Ein Panoptikum heutiger Frauen
Frauen können alles, dürfen alles, ist doch normal unter aufgeklärten Leuten. Seltsam bloß, dass sie dabei verdächtig oft unter genau dem Aspekt begutachtet werden, dass sie es als Frauen tun. Dieser diskursiven Endlosschleife fügt die Stuttgarter Künstlerin Hannah Kohler nun einige reizvolle Volten hinzu.
In 24 Porträts stellt sie ein Panoptikum heutiger Frauen vor, zwischen Kette rauchender Prollo-Lady, Wissenschaftlerin, Mutter, Hippietante und Rampensau.

Inszeniert, aber nicht beliebig
„Und das Sehen ist dann ein permanenter Abgleich zwischen dem, was wir da draußen sehen und dem, was wir an inneren Bildern in uns tragen. Und dann gibt es Match- und Miss-Match-Verhältnisse zwischen beidem und Zuschreibungen, Mißidentifikationen und dergleichen.“ sagt der Kunstwissenschaftler Michael Lüthy über Hannah Kohlers Frauenfotos.
Die sind alle inszeniert, aber nicht beliebig ausgedacht. Vielmehr konstruiert Hannah Kohler ihre Portagonistinnen aus dem, was weibliche Promis in Interviews so daherplaudern, und aus spontanen Gesprächen mit Unbekannten auf der Straße.

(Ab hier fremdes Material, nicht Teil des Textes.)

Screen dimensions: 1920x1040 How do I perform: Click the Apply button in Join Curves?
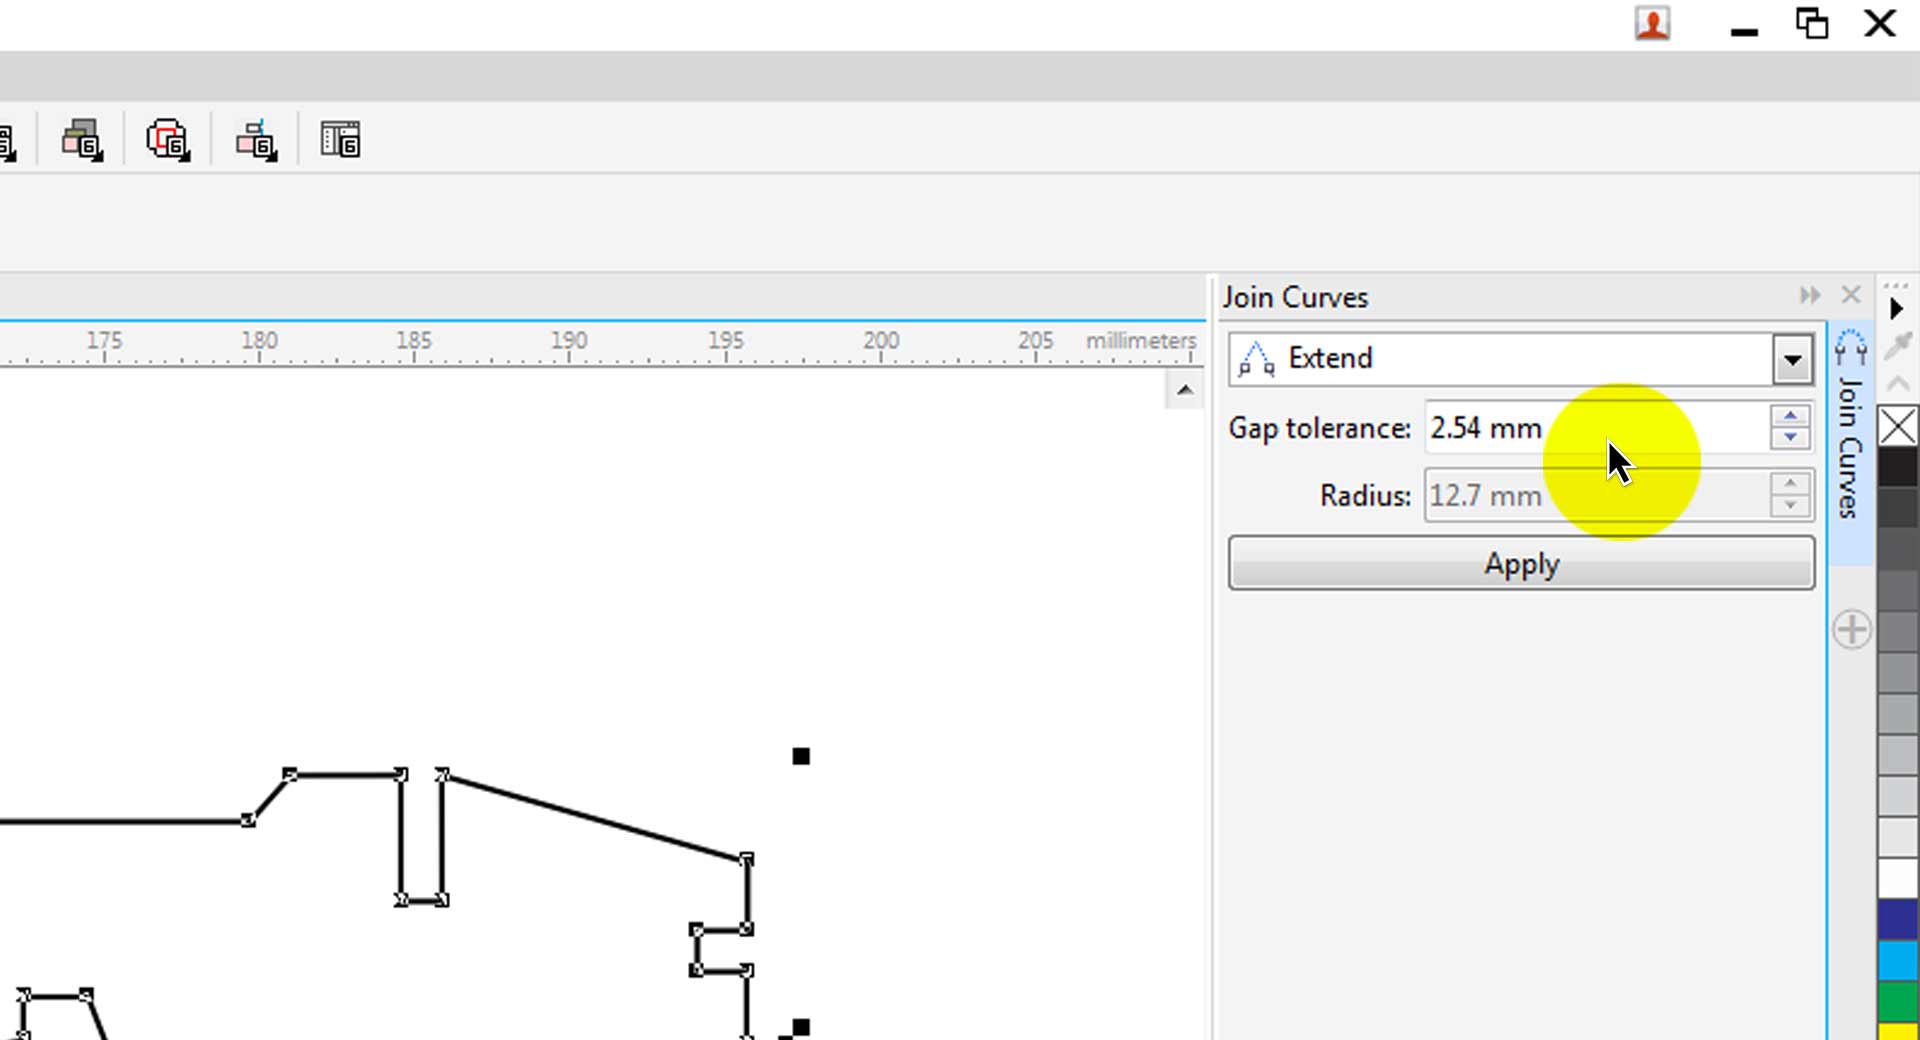[1521, 564]
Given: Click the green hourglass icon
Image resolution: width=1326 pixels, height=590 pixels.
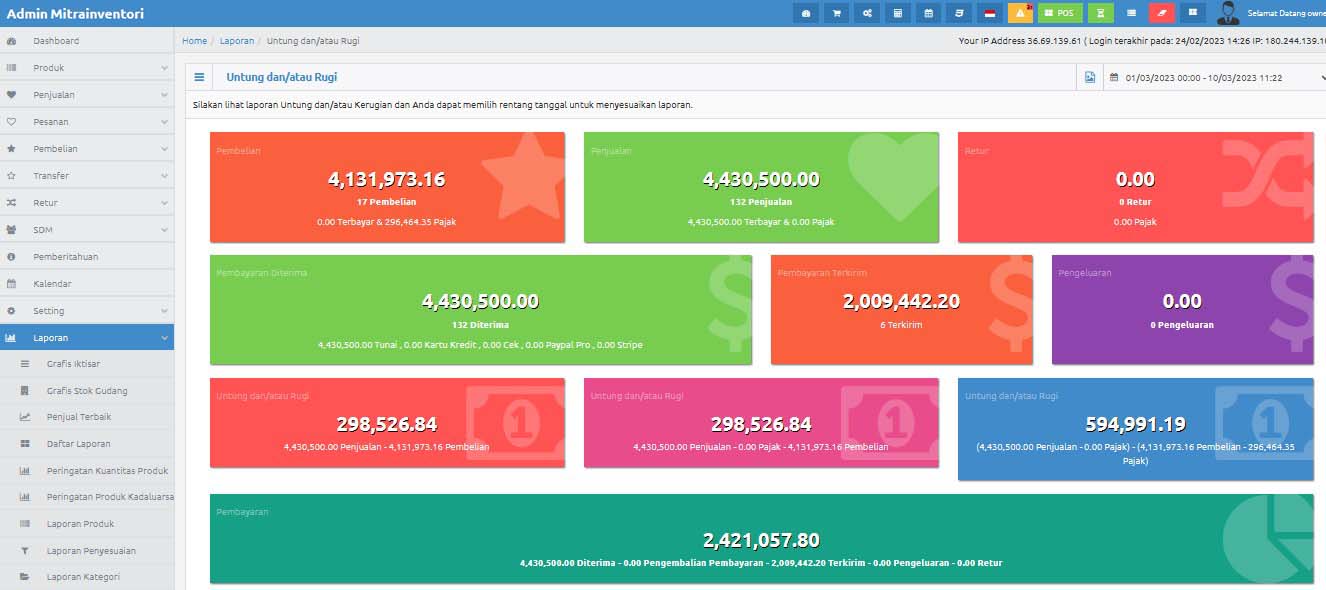Looking at the screenshot, I should point(1100,13).
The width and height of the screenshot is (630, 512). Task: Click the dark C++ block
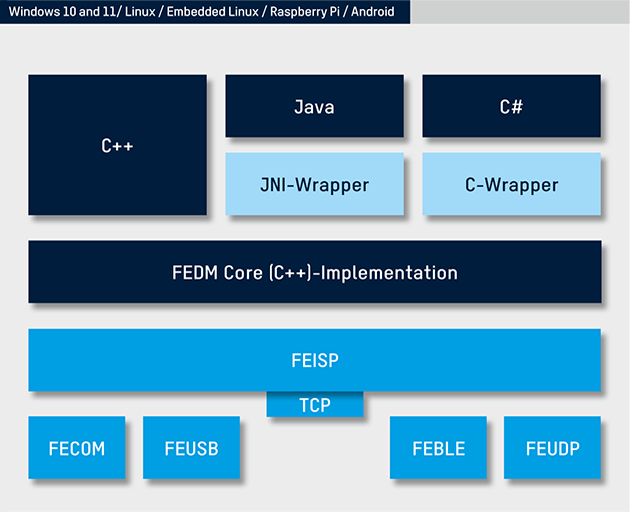click(x=117, y=145)
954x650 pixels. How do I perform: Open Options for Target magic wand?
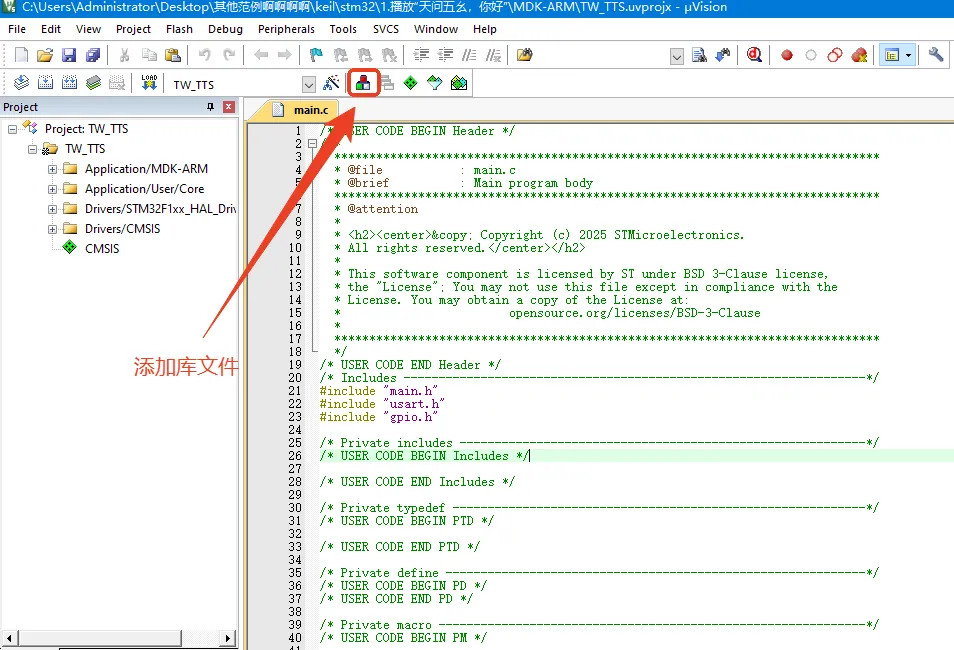point(331,83)
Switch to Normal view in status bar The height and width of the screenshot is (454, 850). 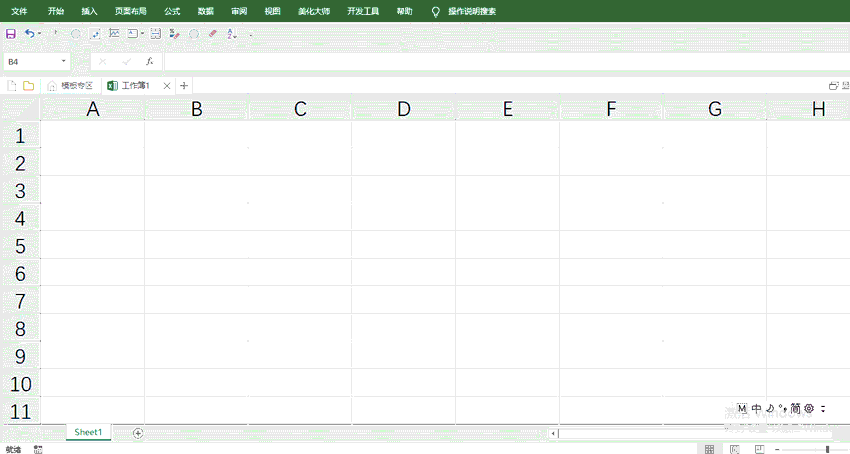[x=709, y=449]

Erinnert stellenweise an August Sander
Es entstehen Kippbilder zwischen Bühne und Bodenhaftung, zur Kenntlichkeit verzerrte Rollenklischees von Frauen aller Alters- und Lebenslagen. Ein wenig erinnert das an August Sander, der vor hundert Jahren den wagemutigen Plan anging, mittels Porträts ein umfassendes Bild der Gesellschaft auf Fotoplatten zu bannen.
Auf besonders unsicheres Gender-Terrain führt beispielsweise das Bild der Motorradfahrerin. Hannah Kohler verkörpert sie als großspurige Raserin, die vom röhrenden Auspuff schwärmt. Dieses Soziotop kennt die Künstlerin gut, sie fährt selbst Motorrad.
Die von Kohler dargestellten Frauen schlagen sich mit Kampfsport, Weichspüler oder Gurkenmaske durchs Leben – ohne jemals zu verraten, was davon realen Personen entspricht und was nicht.